The advantage of using arrays over traditional data structures, such as strings or objects, is that arrays allow you to store multiple values together without worrying about their order or relationship with one another.
Arrays are a common data structure in SQL. An array is a collection of items with the same type and share the same name but may have different values. Arrays are useful because they allow you to store related information together without having to create separate tables for each item or value.

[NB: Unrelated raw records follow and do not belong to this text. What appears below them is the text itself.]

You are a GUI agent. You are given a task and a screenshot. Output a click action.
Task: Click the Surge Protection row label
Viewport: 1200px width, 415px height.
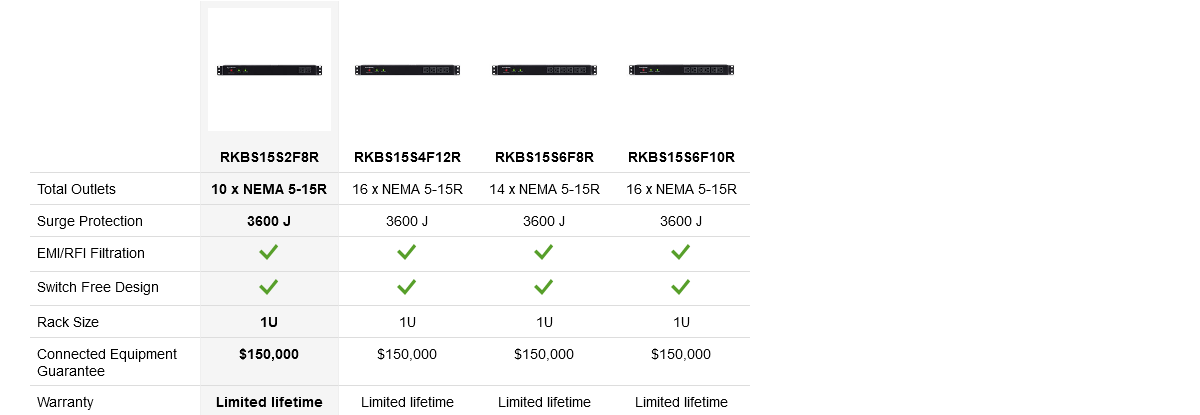pos(90,221)
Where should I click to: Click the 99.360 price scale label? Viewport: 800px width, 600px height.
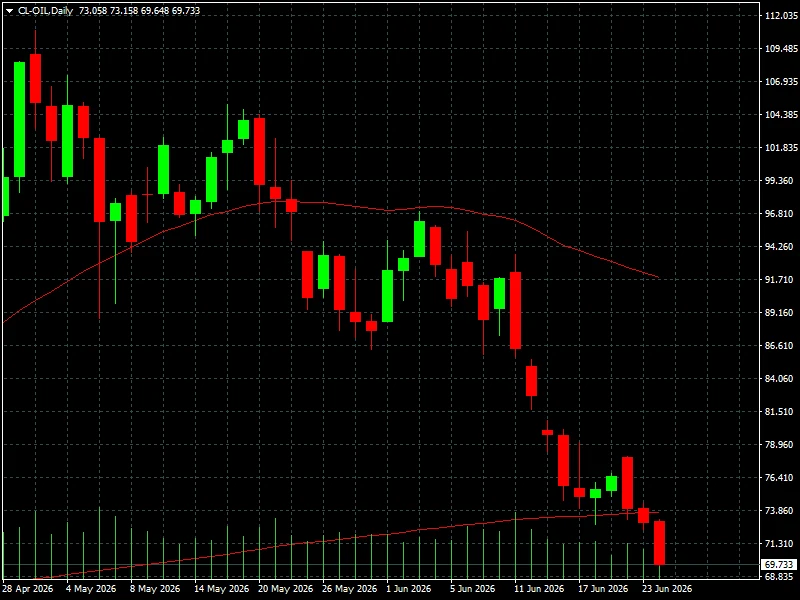pyautogui.click(x=781, y=181)
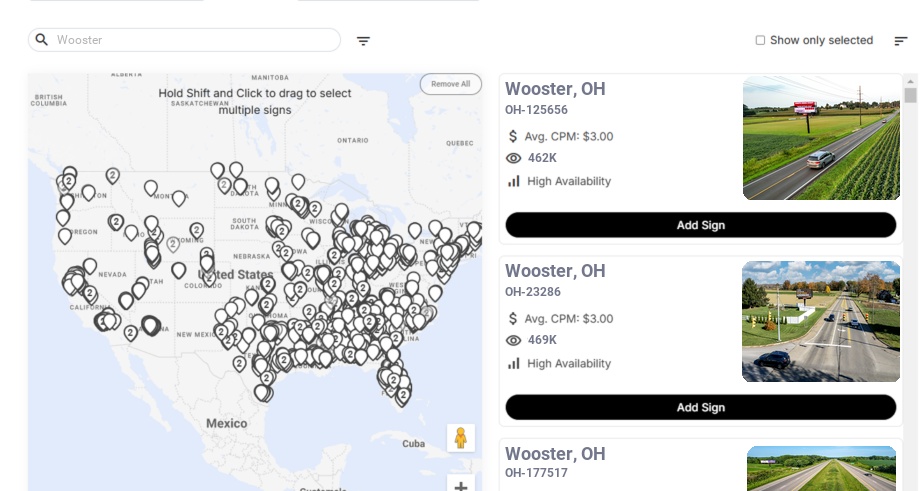920x491 pixels.
Task: Click the availability bars icon on OH-125656
Action: pyautogui.click(x=514, y=181)
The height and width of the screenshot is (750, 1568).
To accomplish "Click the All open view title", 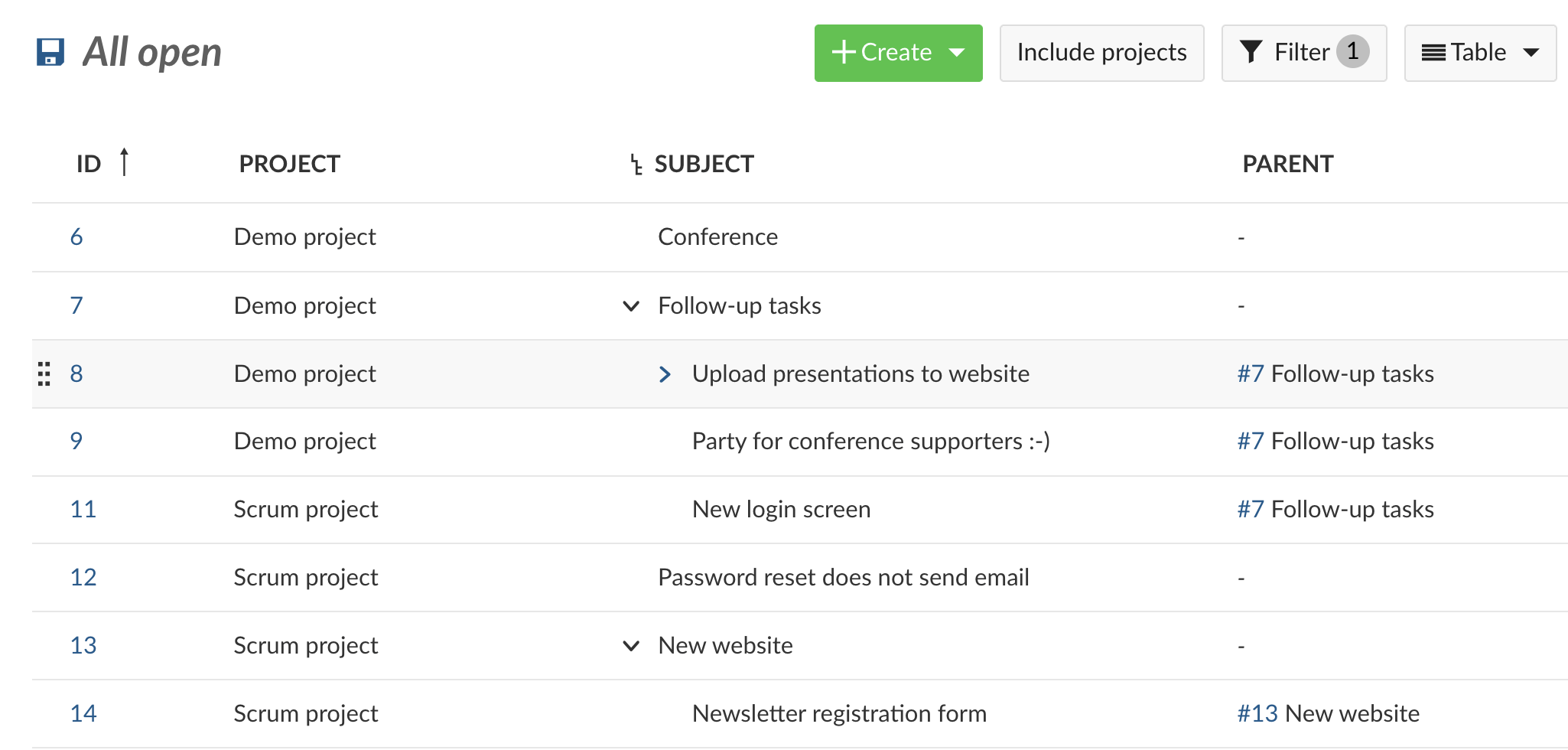I will coord(152,52).
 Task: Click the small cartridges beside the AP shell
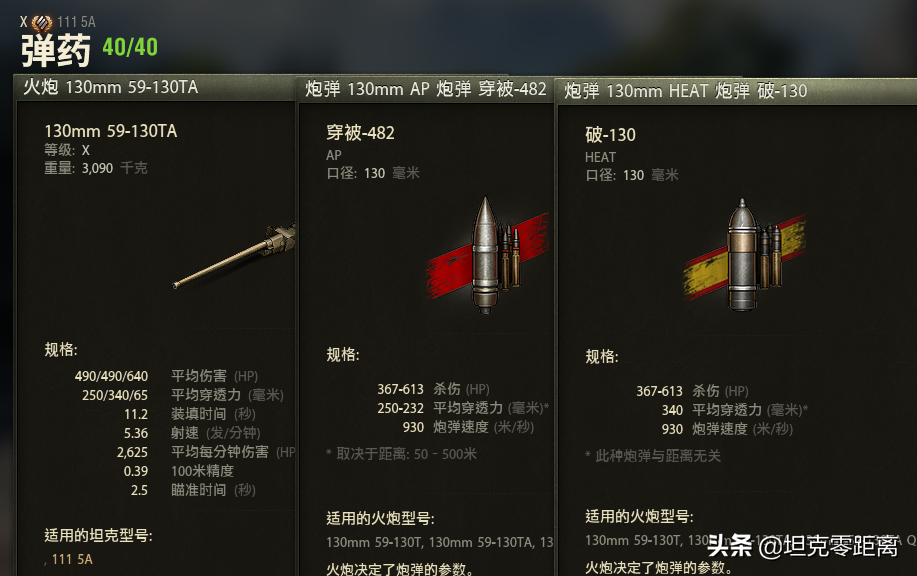coord(510,257)
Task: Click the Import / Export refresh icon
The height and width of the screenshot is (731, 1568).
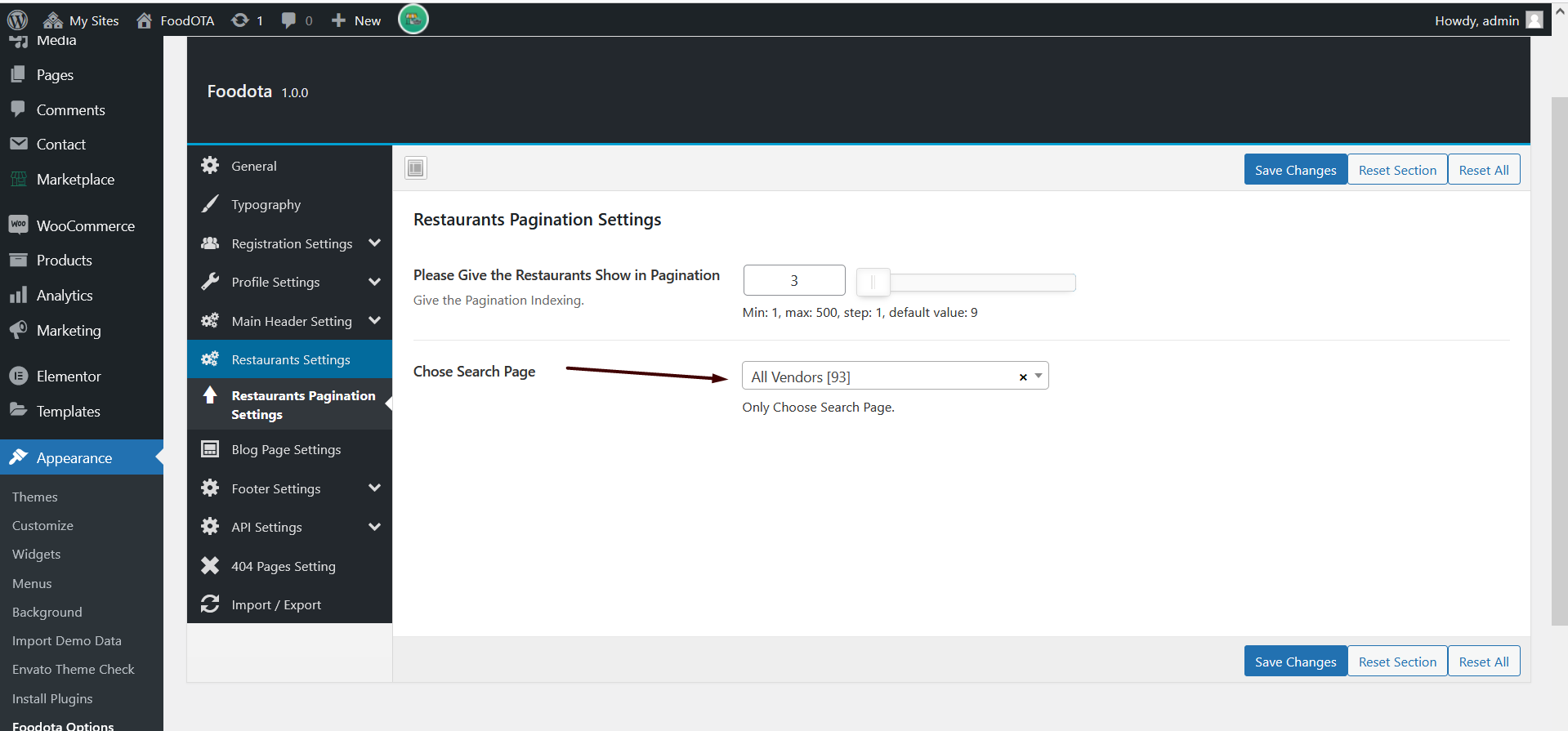Action: point(210,604)
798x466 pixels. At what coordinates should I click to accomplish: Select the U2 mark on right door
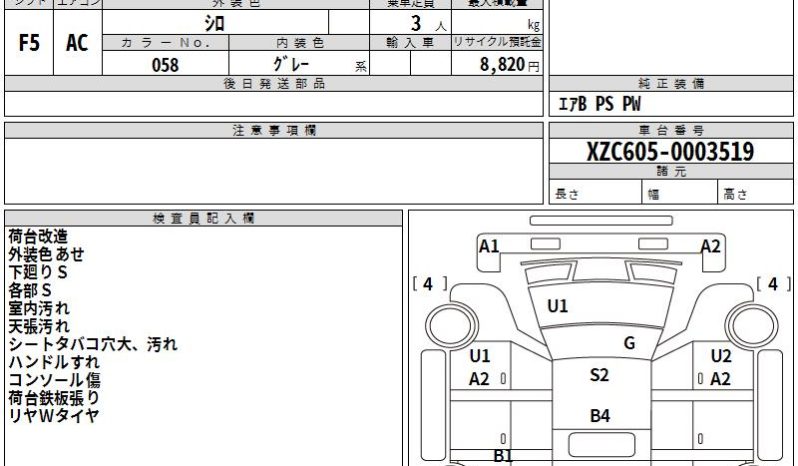click(x=721, y=356)
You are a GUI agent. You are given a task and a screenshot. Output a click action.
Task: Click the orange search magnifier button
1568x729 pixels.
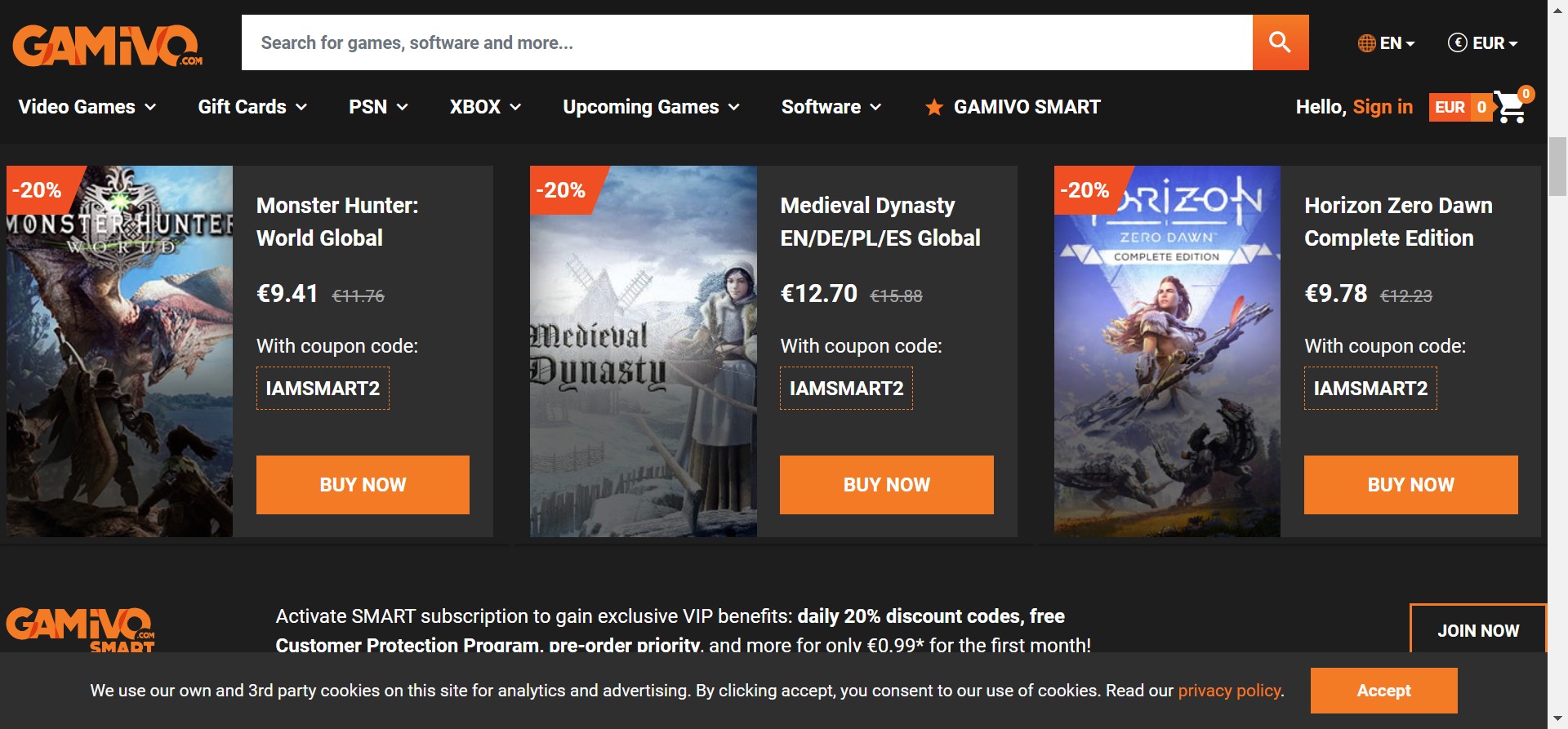pos(1280,42)
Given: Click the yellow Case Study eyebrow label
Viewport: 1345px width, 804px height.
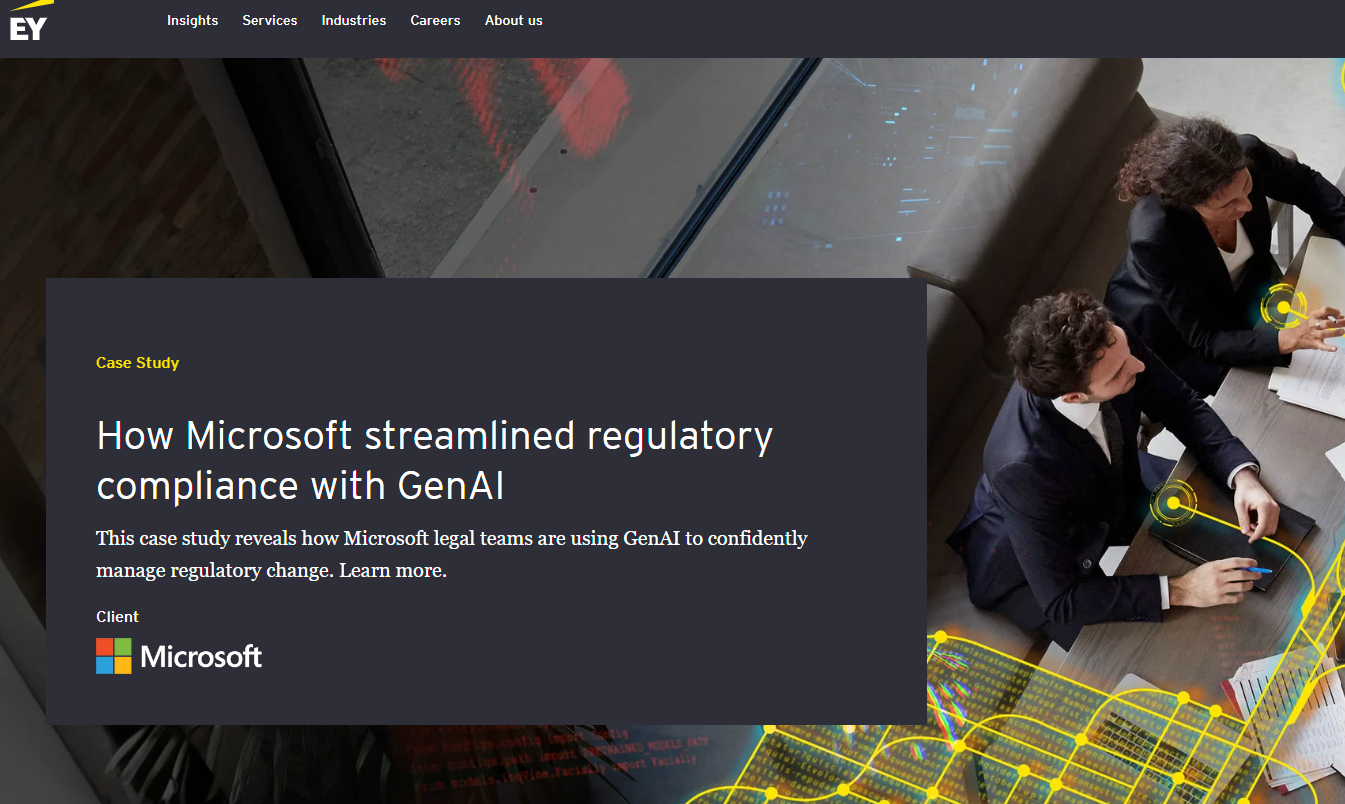Looking at the screenshot, I should click(137, 363).
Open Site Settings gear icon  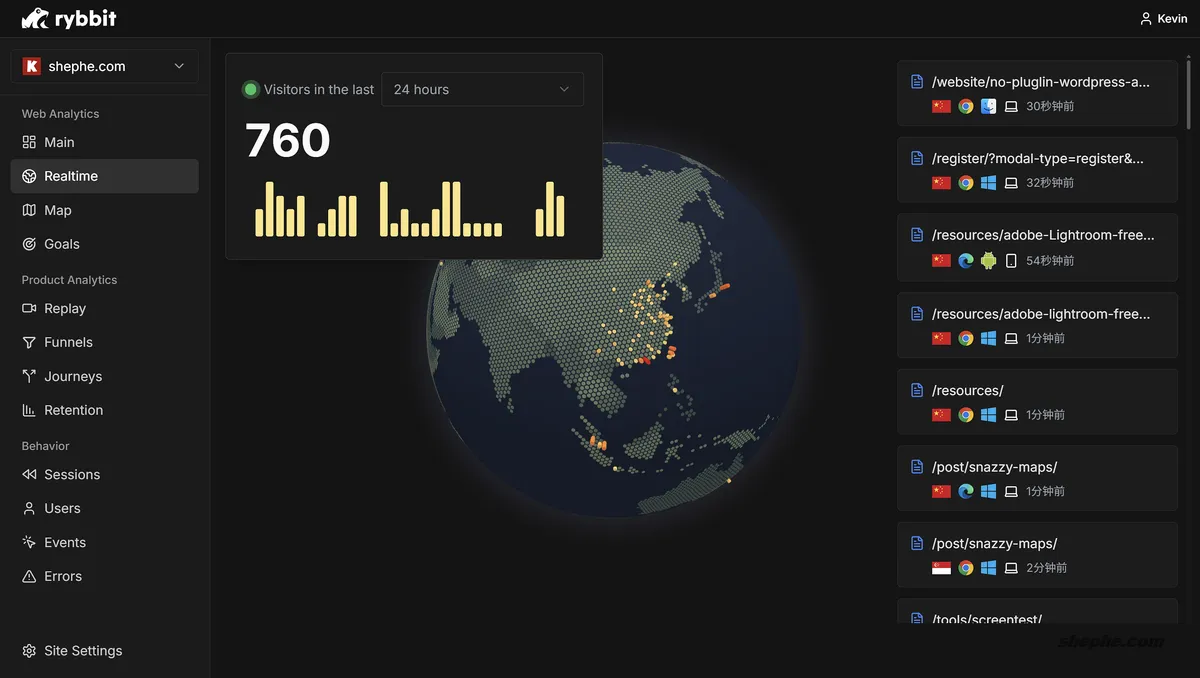click(x=29, y=651)
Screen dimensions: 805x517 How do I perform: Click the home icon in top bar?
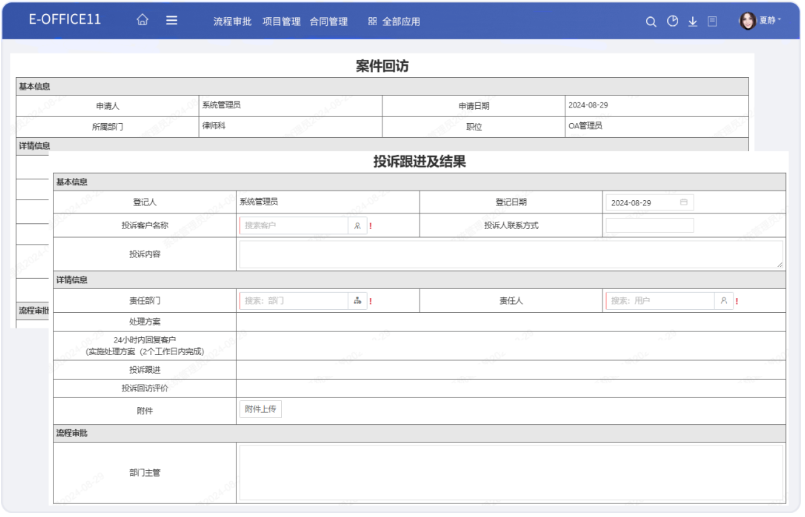[142, 20]
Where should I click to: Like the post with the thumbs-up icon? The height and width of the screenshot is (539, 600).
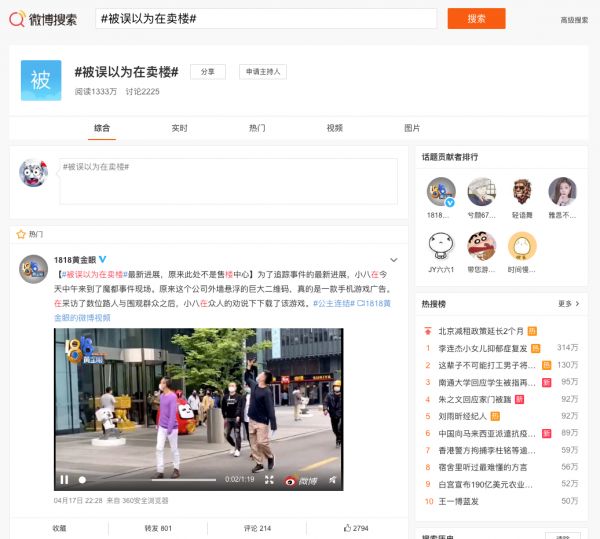tap(355, 528)
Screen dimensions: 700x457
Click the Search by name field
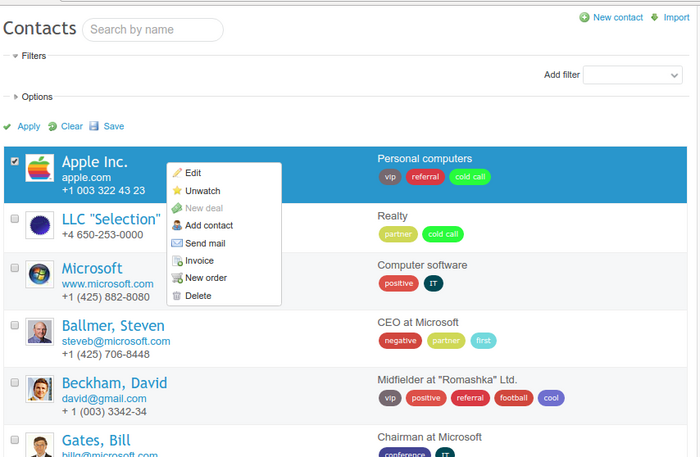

You can manipulate arrays in many ways using SQL syntax, including accessing elements within an array using subscripts or using functions that operate on an entire array (like SUM()).
- Derived table
A derived table lets you pull out just the parts of your query that are interesting to you, without worrying about what else might be in there. For example, say you have a bunch of users' names and their favorite colors:
SELECT name FROM users_table WHERE age > 18;
This query would give us a whole list of users' names, but we don't really care about the rest—we just want to know what people like as their favorite color! We could do this with another query:
SELECT name FROM users_table WHERE age > 18;
SELECT favorite_color FROM users_table WHERE age > 18;
This would give us back just one column instead of two (which is why it's called a "derived" table).
Looking to get a deep and better understanding of SQL, then get in touch with us at Imarticus Learning by visiting our offline centers in major cities throughout India or through chat support. If you are a fresh graduate or have just started your career, Imarticus can offer an extensive data science certification program that ventures through each aspect necessary for data scientists.